Claims 1-10 are pending
Specification
Applicant is reminded of the proper language and format for an abstract of the disclosure.
The abstract should be in narrative form and generally limited to a single paragraph on a separate sheet within the range of 50 to 150 words in length. The abstract should describe the disclosure sufficiently to assist readers in deciding whether there is a need for consulting the full patent text for details.
The language should be clear and concise and should not repeat information given in the title. It should avoid using phrases which can be implied, such as, “The disclosure concerns,” “The disclosure defined by this invention,” “The disclosure describes,” etc. In addition, the form and legal phraseology often used in patent claims, such as “means” and “said,” should be avoided.
Claim Rejections - 35 USC § 112
The following is a quotation of 35 U.S.C. 112(b):
(b) CONCLUSION.—The specification shall conclude with one or more claims particularly pointing out and distinctly claiming the subject matter which the inventor or a joint inventor regards as the invention.
The following is a quotation of 35 U.S.C. 112 (pre-AIA ), second paragraph:
The specification shall conclude with one or more claims particularly pointing out and distinctly claiming the subject matter which the applicant regards as his invention.
Claim 1 recites the limitation "the expected flow rate" in bullet point b). There is insufficient antecedent basis for this limitation in the claim.
Claim 1 also recites the limitation “the supply means” in line 3. There is insufficient antecedent basis for this limitation in the claim.
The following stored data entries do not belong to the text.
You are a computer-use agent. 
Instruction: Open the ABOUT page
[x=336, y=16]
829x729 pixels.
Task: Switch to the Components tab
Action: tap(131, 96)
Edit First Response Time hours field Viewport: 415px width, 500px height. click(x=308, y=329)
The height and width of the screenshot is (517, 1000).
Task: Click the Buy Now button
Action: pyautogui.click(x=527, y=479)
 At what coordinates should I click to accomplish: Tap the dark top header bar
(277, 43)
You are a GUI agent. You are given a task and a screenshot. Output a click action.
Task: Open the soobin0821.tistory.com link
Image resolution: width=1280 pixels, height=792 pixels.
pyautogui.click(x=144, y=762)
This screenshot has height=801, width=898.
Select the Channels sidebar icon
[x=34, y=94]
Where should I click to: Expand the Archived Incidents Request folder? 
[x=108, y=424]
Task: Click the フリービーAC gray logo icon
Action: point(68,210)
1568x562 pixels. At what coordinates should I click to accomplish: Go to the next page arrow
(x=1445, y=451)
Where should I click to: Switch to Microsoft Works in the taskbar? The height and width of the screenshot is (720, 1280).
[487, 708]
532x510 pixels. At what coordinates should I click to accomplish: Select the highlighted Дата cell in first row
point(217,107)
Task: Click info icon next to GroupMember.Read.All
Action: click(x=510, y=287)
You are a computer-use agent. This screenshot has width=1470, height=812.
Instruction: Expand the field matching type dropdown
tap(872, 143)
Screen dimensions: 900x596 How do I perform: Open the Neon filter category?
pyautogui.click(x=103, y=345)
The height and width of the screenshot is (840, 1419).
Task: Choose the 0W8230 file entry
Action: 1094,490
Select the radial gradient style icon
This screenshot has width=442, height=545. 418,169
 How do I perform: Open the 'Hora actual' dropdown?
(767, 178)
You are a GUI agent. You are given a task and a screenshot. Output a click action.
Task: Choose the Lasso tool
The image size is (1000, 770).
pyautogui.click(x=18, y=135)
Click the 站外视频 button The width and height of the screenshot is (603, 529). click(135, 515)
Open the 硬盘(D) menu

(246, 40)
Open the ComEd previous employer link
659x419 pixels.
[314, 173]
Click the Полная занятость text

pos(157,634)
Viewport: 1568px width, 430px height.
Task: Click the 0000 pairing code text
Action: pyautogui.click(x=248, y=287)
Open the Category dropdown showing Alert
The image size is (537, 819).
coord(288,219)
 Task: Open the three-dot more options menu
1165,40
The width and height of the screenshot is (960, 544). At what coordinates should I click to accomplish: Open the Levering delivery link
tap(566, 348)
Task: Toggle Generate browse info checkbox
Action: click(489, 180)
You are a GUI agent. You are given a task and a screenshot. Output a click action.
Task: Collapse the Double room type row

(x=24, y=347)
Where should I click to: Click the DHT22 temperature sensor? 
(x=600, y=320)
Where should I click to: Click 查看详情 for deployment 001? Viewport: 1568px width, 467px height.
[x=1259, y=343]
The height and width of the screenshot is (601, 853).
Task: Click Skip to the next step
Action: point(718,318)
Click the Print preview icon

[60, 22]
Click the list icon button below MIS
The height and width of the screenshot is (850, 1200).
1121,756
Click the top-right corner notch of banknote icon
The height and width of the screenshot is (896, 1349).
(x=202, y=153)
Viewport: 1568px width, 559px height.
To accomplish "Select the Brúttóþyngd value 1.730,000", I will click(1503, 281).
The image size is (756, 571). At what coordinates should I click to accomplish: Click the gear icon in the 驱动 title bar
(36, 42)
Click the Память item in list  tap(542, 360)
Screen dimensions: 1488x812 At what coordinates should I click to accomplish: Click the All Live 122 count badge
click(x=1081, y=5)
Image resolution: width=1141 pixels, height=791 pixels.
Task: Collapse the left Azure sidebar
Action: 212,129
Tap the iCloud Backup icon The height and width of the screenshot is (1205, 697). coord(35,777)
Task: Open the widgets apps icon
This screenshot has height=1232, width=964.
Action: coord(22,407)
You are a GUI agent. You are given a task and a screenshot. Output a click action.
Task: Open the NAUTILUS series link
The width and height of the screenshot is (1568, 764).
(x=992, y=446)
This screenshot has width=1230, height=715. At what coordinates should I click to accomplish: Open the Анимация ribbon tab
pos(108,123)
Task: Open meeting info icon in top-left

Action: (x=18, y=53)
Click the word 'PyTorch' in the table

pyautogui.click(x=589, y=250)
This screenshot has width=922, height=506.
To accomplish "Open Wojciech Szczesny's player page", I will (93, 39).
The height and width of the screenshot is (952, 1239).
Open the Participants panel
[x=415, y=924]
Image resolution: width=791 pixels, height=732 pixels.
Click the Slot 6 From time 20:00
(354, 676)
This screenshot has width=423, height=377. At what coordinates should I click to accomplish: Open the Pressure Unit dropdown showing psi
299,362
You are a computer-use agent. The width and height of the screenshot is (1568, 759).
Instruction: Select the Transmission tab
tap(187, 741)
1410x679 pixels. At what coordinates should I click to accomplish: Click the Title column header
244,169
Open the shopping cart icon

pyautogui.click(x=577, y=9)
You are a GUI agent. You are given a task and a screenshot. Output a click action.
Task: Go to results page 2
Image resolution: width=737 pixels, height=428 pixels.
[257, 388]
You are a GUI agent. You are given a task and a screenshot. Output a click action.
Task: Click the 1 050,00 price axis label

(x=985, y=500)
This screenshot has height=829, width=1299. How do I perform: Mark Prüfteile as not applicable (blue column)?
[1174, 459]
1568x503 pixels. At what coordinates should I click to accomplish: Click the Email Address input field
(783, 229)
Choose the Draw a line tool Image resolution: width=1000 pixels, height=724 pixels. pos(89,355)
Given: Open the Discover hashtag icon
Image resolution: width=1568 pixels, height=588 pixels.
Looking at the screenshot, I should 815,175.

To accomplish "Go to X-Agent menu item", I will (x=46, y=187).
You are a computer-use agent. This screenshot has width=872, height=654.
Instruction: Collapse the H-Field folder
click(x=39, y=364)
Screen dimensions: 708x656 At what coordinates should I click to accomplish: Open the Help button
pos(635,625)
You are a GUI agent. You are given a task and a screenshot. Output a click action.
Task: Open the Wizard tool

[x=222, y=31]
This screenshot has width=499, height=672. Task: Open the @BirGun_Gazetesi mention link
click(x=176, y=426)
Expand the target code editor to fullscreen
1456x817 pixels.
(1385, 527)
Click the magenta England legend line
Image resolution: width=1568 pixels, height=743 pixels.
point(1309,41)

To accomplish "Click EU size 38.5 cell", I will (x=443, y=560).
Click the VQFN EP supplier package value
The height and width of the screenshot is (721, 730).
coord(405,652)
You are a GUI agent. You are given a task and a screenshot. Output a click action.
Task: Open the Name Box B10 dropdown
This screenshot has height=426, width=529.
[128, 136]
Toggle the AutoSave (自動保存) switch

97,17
Although claim 1 previously recites “means for supplying said nozzle with liquid”, it is unclear whether “the supply means” refers to the previously recited “means for supplying said nozzle with liquid” or to another supply-related structure. Therefore, the scope of the claim is unclear.
Claim 8 recites the limitation "the treatment product" in the 6th bullet point. There is insufficient antecedent basis for this limitation in the claim.
Claim limitation “means for supplying” in claims 1 and 8 invokes 35 U.S.C. 112(f) or pre-AIA 35 U.S.C. 112, sixth paragraph. However, the written description fails to disclose the corresponding structure, material, or acts for performing the entire claimed function and to clearly link the structure, material, or acts to the function. No association between the structure and the function can be found in the specification. Therefore, the claim is indefinite and is rejected under 35 U.S.C. 112(b) or pre-AIA 35 U.S.C. 112, second paragraph.
Applicant may:
(a) Amend the claim so that the claim limitation will no longer be interpreted as a limitation under 35 U.S.C. 112(f) or pre-AIA 35 U.S.C. 112, sixth paragraph;
(b) Amend the written description of the specification such that it expressly recites what structure, material, or acts perform the entire claimed function, without introducing any new matter (35 U.S.C. 132(a)); or
(c) Amend the written description of the specification such that it clearly links the structure, material, or acts disclosed therein to the function recited in the claim, without introducing any new matter (35 U.S.C. 132(a)).
If applicant is of the opinion that the written description of the specification already implicitly or inherently discloses the corresponding structure, material, or acts and clearly links them to the function so that one of ordinary skill in the art would recognize what structure, material, or acts perform the claimed function, applicant should clarify the record by either:
(a) Amending the written description of the specification such that it expressly recites the corresponding structure, material, or acts for performing the claimed function and clearly links or associates the structure, material, or acts to the claimed function, without introducing any new matter (35 U.S.C. 132(a)); or
(b) Stating on the record what the corresponding structure, material, or acts, which are implicitly or inherently set forth in the written description of the specification, perform the claimed function. For more information, see 37 CFR 1.75(d) and MPEP §§ 608.01(o) and 2181.
Claim Rejections - 35 USC § 103
In the event the determination of the status of the application as subject to AIA 35 U.S.C. 102 and 103 (or as subject to pre-AIA 35 U.S.C. 102 and 103) is incorrect, any correction of the statutory basis (i.e., changing from AIA to pre-AIA ) for the rejection will not be considered a new ground of rejection if the prior art relied upon, and the rationale supporting the rejection, would be the same under either status.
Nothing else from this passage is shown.